Respondent contends that King applies only to out-of-school suspensions imposed pursuant to Education Law '3214 and is not applicable to in-school suspensions where substantially equivalent instruction is offered. Respondent also raises a number of defenses, including timeliness and failure to state a claim upon which relief can be granted.

As a threshold matter, petitioner's claim must be dismissed because it is untimely. An appeal to the Commissioner of Education must be instituted within 30 days from the making of the decision or the performance of the act complained of, unless excused by the Commissioner for good cause shown (8 NYCRR 275.16).
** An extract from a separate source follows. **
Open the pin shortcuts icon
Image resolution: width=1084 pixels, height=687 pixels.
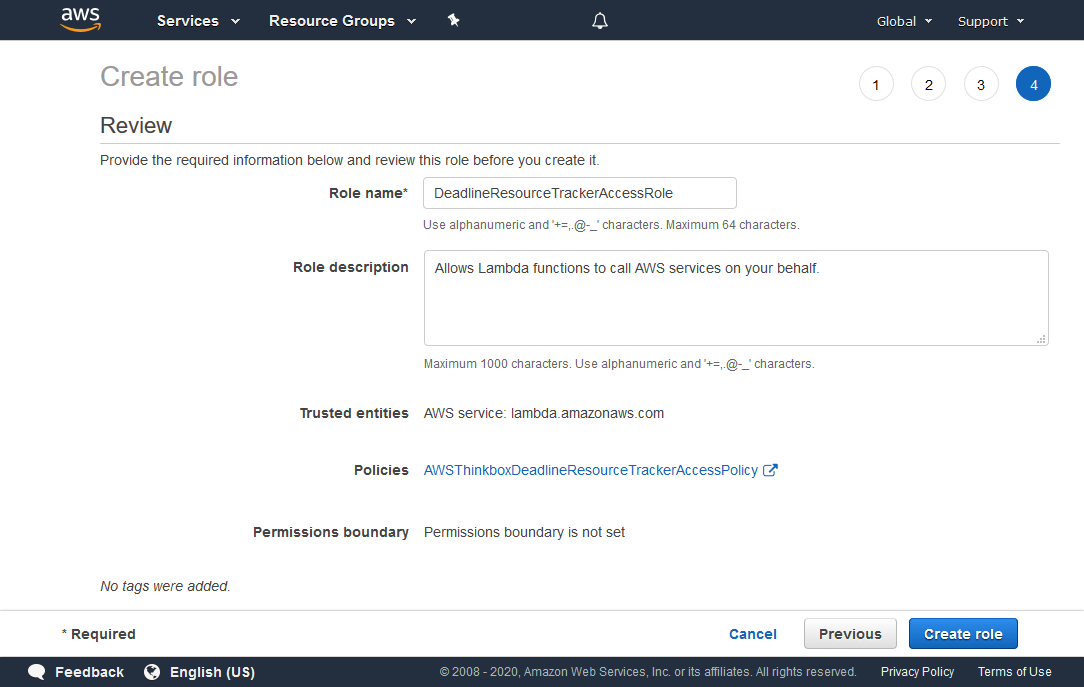(453, 20)
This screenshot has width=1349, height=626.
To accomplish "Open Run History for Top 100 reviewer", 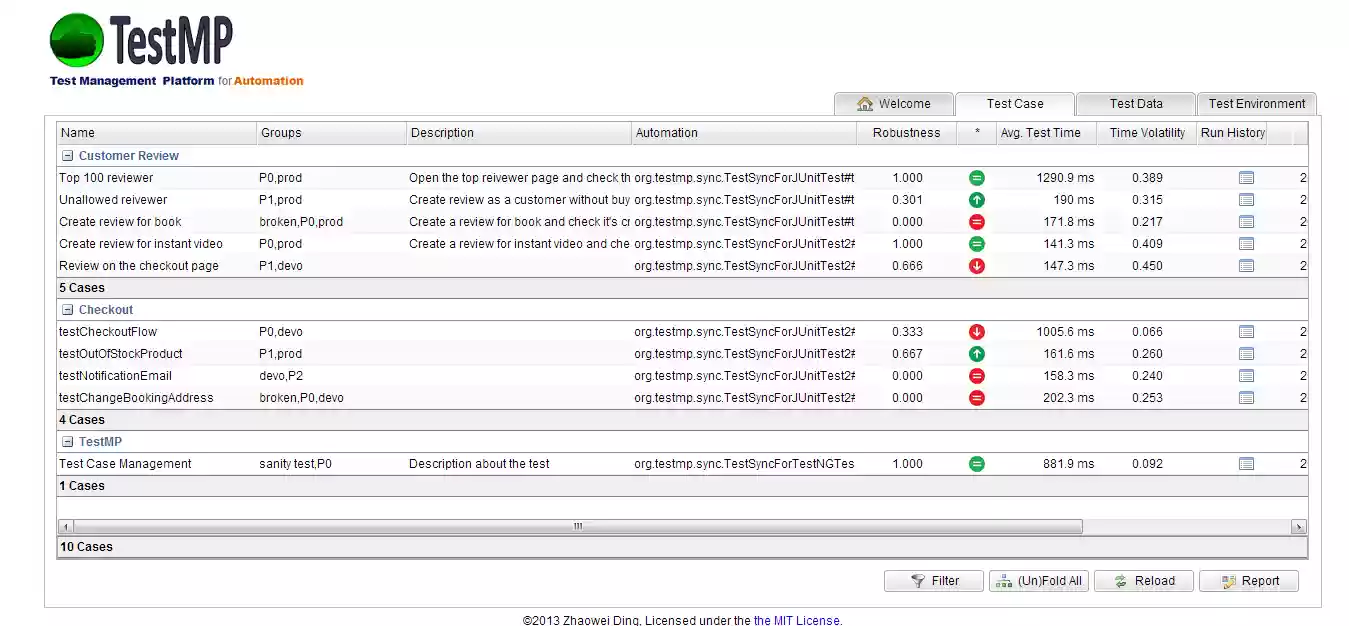I will tap(1246, 178).
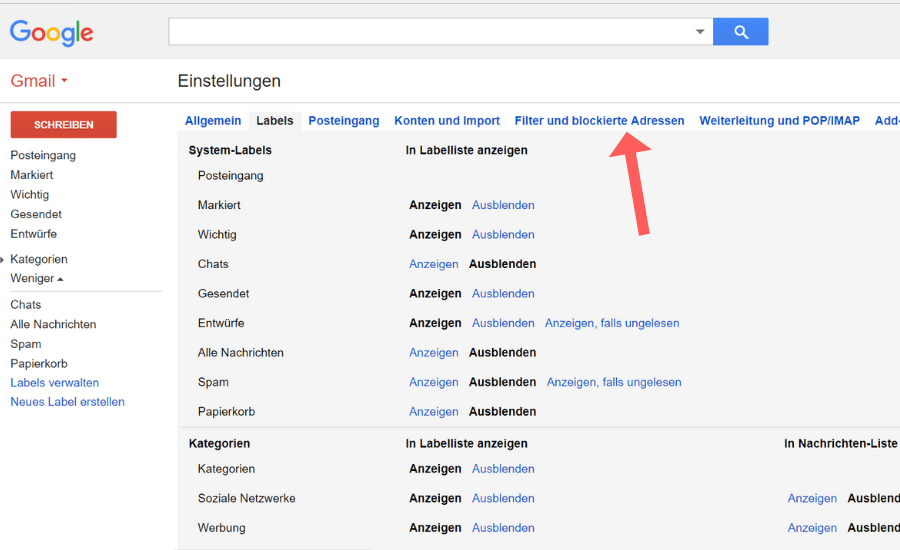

Petitioner contends that he is appealing respondent's November 7, 1995 refusal to expunge his suspension records and that he commenced this appeal in a timely manner on November 28, 1995. However, the actions forming the basis of petitioner's complaint -- the suspensions -- occurred between November 1991 and May 1994, more than 30 days prior to the filing of this appeal. The time within which an appeal must be commenced may not be extended by requests for reconsideration (Appeal of Stein, 25 Ed Dept Rep 181; Matter of Tripi, 21 id. 349). To find otherwise would render the timeliness requirement meaningless. Accordingly, the appeal must be dismissed as untimely.

Even if the appeal were not dismissed on procedural grounds, it must be dismissed on its merits. Education Law '3214(1) defines "a minor under seventeen years of age . . . who is an habitual truant . . . or is irregular in [his] attendance" as a school delinquent. However, students ages six through 16 are subject to compulsory education laws (Education Law '3205). Section 3214(2) therefore authorizes schools to "establish schools or set apart rooms in public school buildings for the instruction of school delinquents." Based on these statutes, King holds that although "a student 16 years of age who is habitually truant, or is irregular in school attendance cannot be suspended, expelled or `dropped' from school rolls," separate equivalent instruction may be provided. Thus, respondent's in-school suspension, in and of itself, does not violate King or the applicable provisions of the Education Law.

Petitioner also contends that the alternative education he was provided was inadequate. Whether a program offers substantially equivalent instruction must be decided on a case-by-case basis. The provision of study halls does not satisfy the obligation to provide alternative instruction (Appeal of Forster, 31 Ed Dept Rep 443; Appeal of Ackert, 30 id. 31). Additionally, the assignment of homework, with little else, is insufficient (Matter of Malpica, 20 Ed Dept Rep 365). Petitioner makes bare allegations regarding the adequacy of respondent's in-school suspension program, but fails to provide any supporting evidence. In an appeal before the Commissioner, a petitioner has the burden of establishing the facts upon which he or she seeks relief (8 NYCRR '275.10; Appeal of Maillard, 35 Ed Dept Rep 229; Appeal of Silano, 35 id. 190). Based on the foregoing, I find that petitioner has failed to sustain his burden of proof on this claim.